## YOUR ASSIGNMENT:
Please give back only the lines below from the one containing "Given: Open Risorse di rete desktop icon" to the one containing "Task: Click the Advanced label text", each repeated word for word, both ends included.

## RECORDED DATA:
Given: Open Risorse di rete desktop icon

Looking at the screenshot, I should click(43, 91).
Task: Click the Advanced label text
---
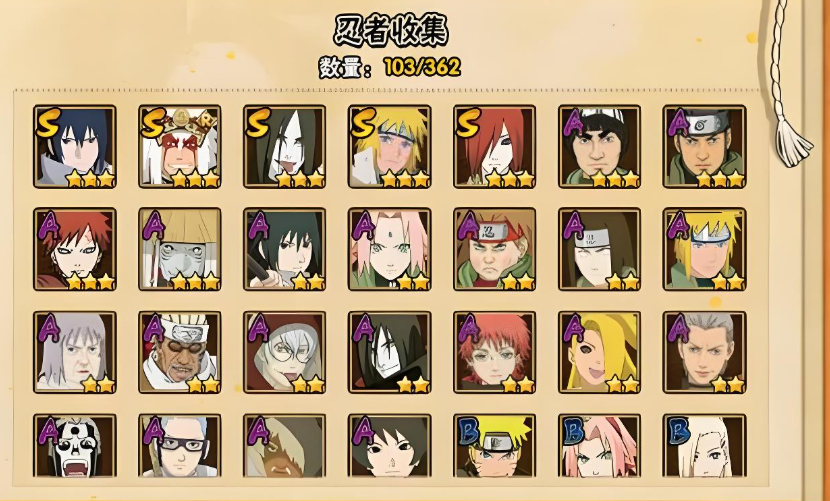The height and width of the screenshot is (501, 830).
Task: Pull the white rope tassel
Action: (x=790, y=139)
* * *
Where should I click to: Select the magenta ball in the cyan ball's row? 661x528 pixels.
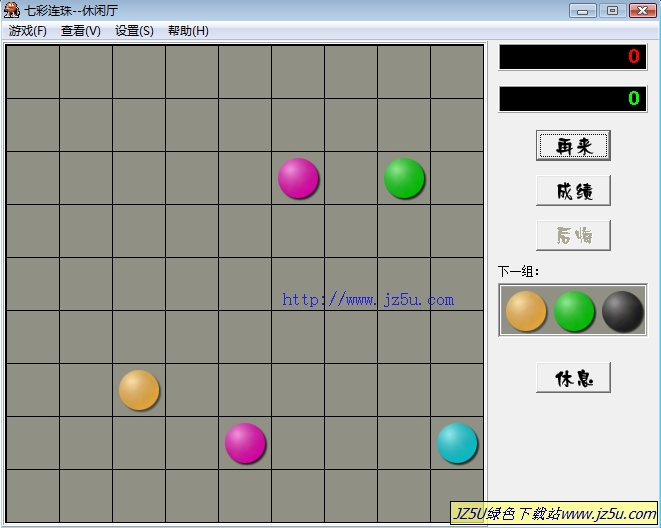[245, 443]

## RESULT BELOW:
Given: Open Risorse di rete desktop icon

Looking at the screenshot, I should click(43, 91).
Task: Click the Advanced label text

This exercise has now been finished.